[[ Data in this exercise, beginning ]]
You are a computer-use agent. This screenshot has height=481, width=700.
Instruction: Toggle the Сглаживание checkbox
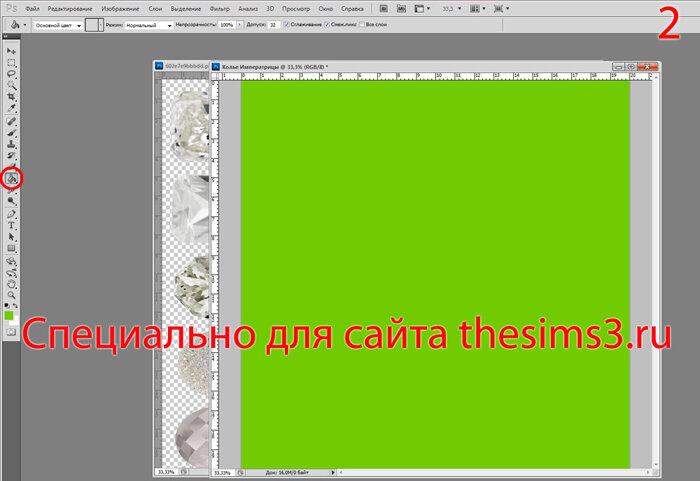(288, 24)
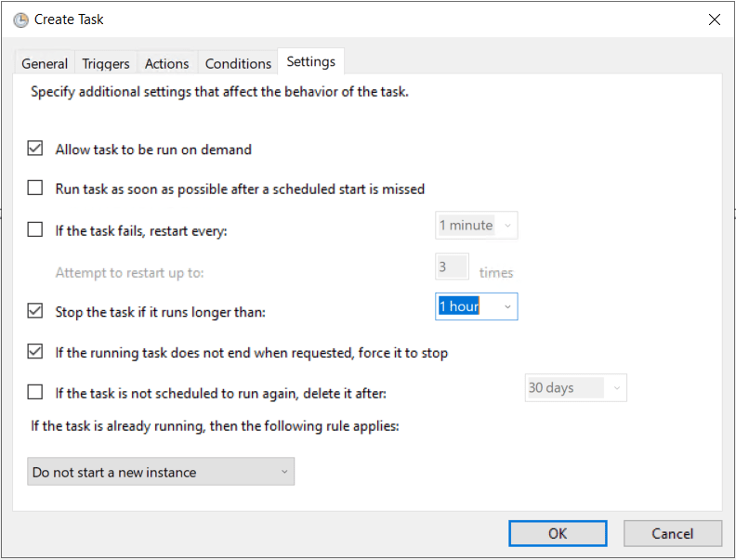Click the Cancel button

coord(673,533)

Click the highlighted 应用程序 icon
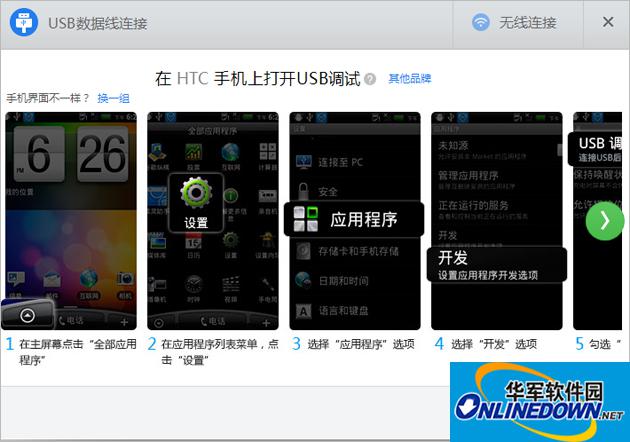pos(354,220)
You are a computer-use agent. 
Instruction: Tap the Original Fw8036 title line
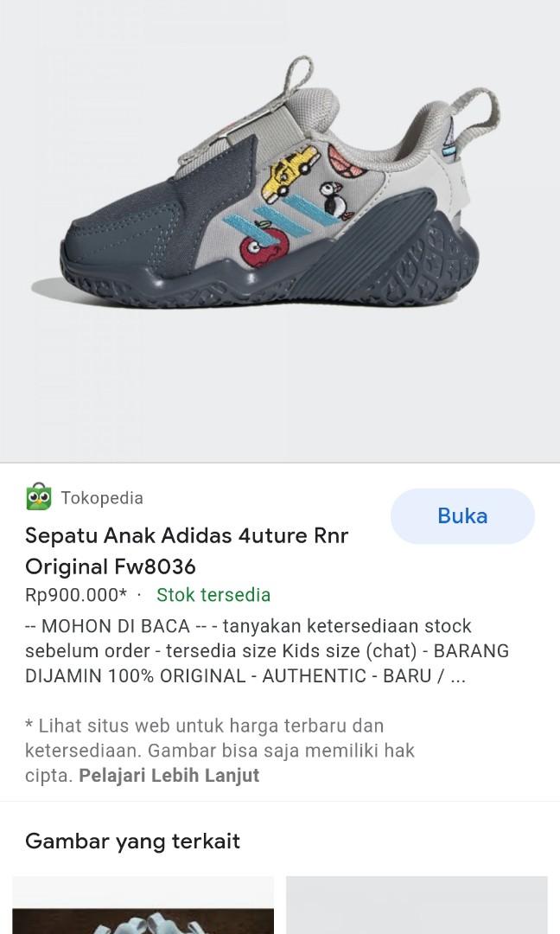(x=110, y=567)
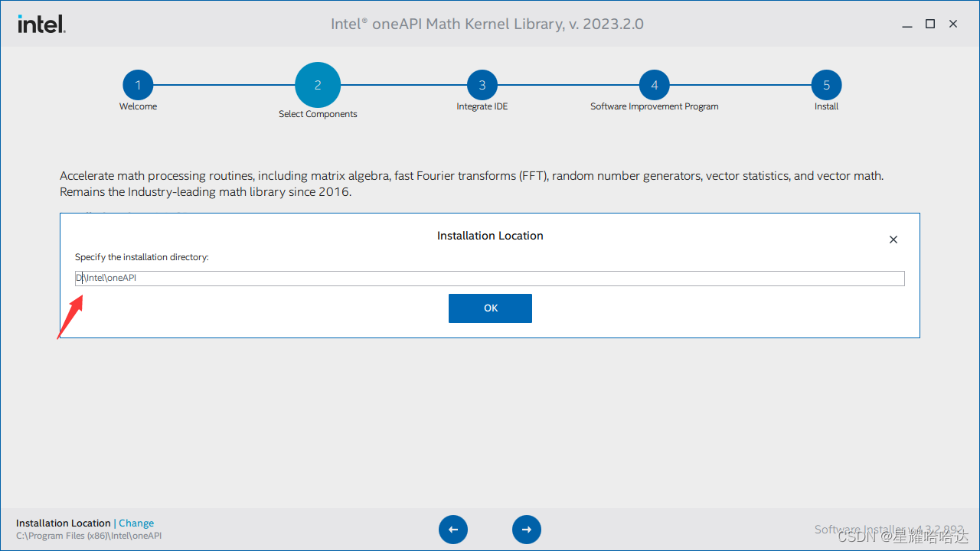Select the Welcome step circle

(x=138, y=85)
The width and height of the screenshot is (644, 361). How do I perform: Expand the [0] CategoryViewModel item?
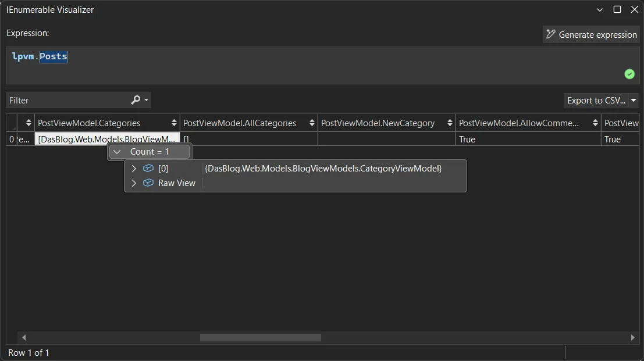[x=134, y=169]
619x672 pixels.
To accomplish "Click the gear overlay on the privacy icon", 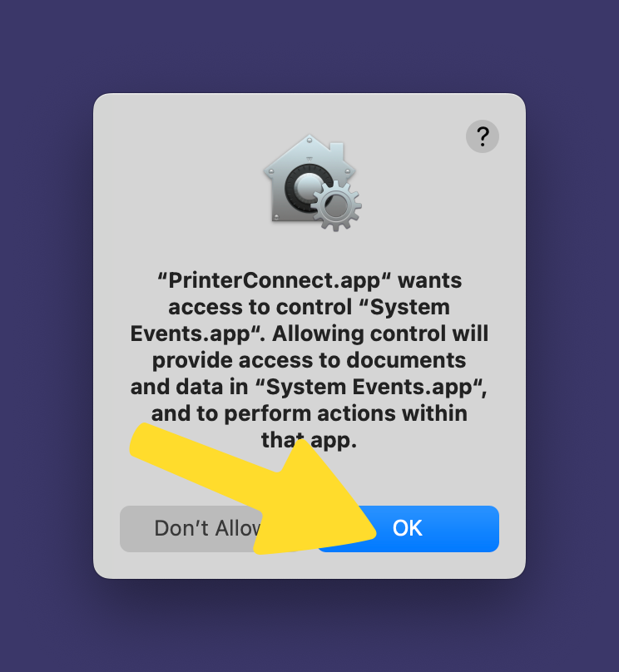I will coord(337,205).
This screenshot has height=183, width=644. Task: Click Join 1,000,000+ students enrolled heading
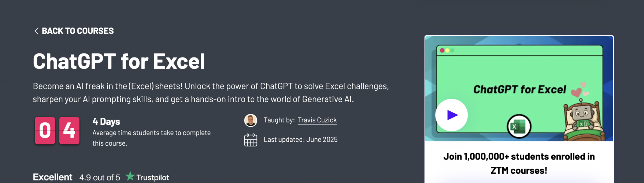tap(519, 164)
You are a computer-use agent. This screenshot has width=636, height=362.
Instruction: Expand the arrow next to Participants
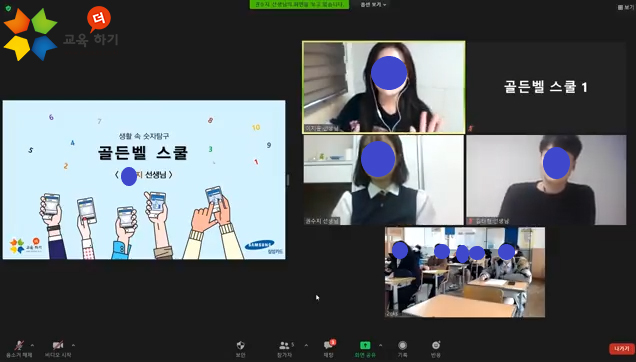tap(306, 345)
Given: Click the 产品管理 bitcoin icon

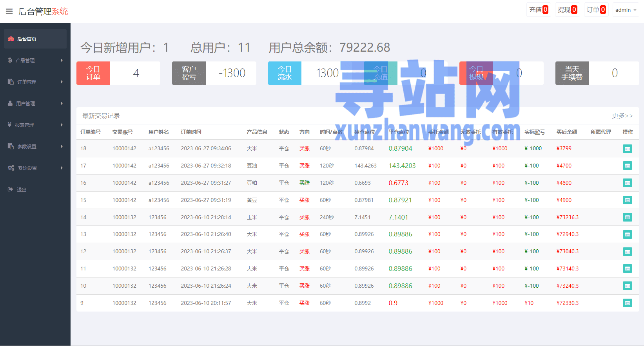Looking at the screenshot, I should (x=10, y=60).
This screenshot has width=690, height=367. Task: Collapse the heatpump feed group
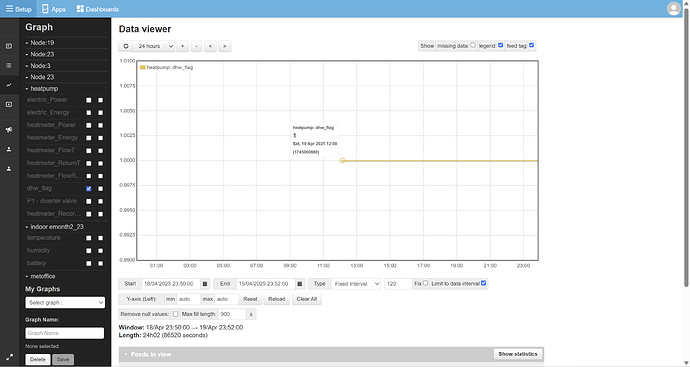(x=42, y=88)
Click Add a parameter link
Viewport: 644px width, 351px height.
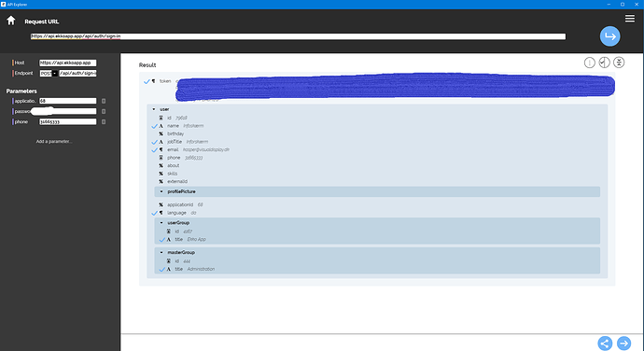54,141
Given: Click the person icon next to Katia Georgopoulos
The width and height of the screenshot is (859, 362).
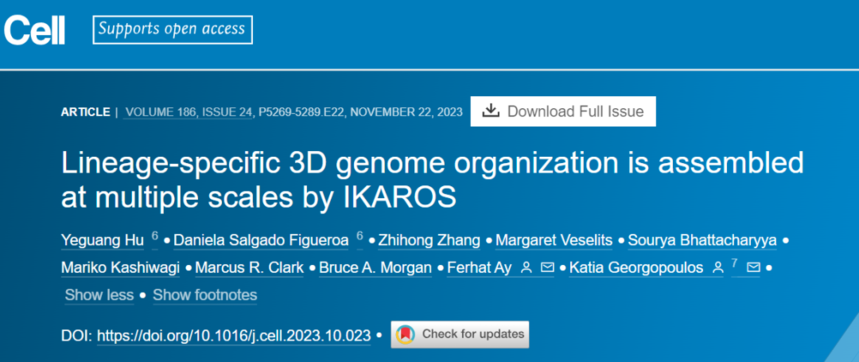Looking at the screenshot, I should pos(717,268).
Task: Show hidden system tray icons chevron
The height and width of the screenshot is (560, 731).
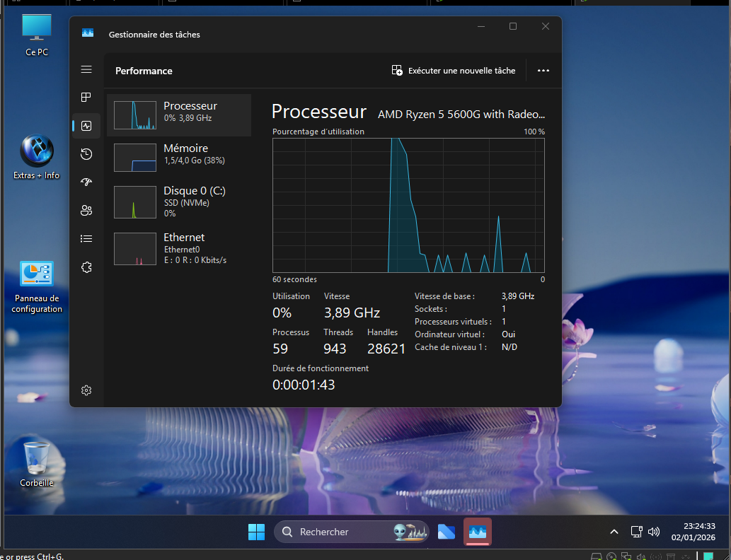Action: [614, 532]
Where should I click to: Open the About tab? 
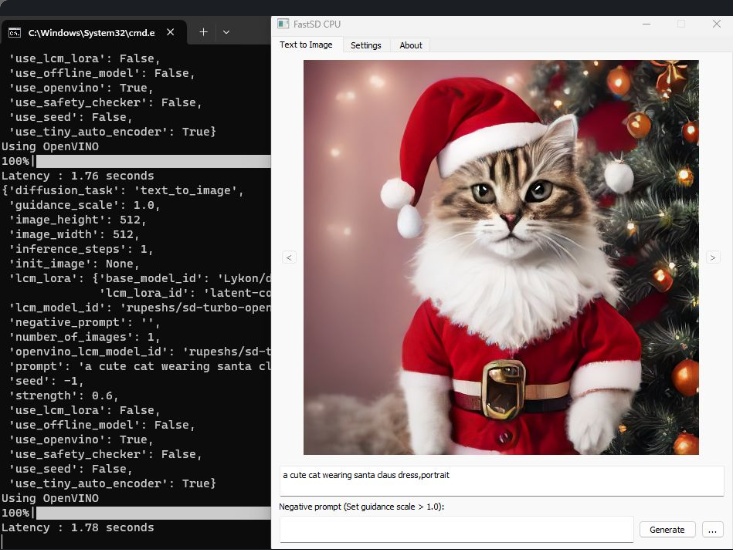click(x=410, y=45)
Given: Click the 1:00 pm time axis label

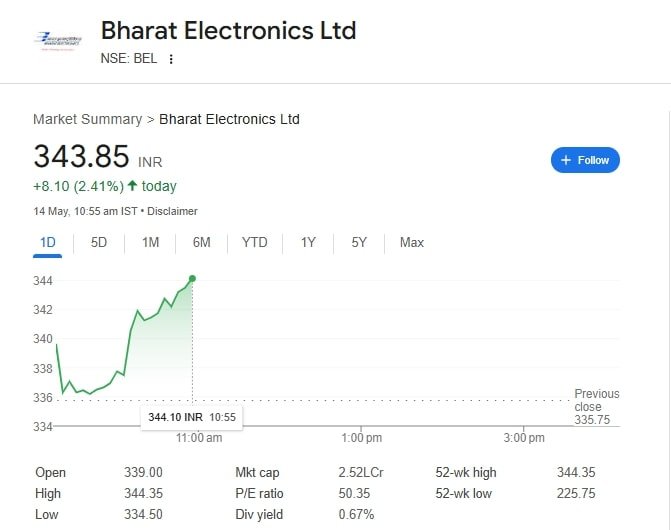Looking at the screenshot, I should (x=361, y=438).
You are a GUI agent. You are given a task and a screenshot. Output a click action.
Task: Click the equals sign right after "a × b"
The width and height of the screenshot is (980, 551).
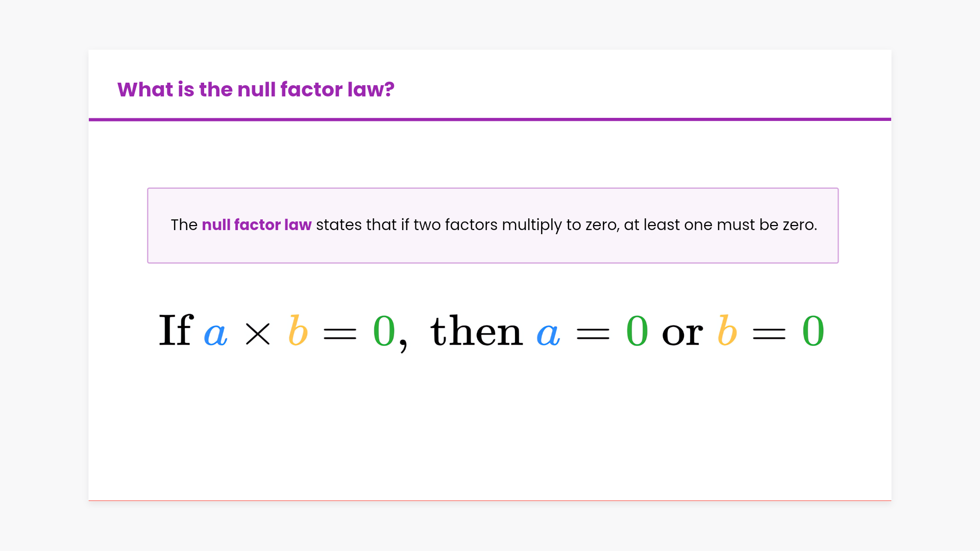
[[ Data in this exercise, end ]]
▸ Work instructions:
Of the lines above, copy only those from the one holding "Instruction: Tap the" to the one holding "619x672 pixels.", both included, and exclude every image.

▸ Solved problem:
Instruction: Tap the Original Fw8036 title line
(x=110, y=567)
Select the Welcome step circle

(x=138, y=85)
The width and height of the screenshot is (644, 361). How do I perform: Expand the [0] CategoryViewModel item?
[x=134, y=169]
619x672 pixels.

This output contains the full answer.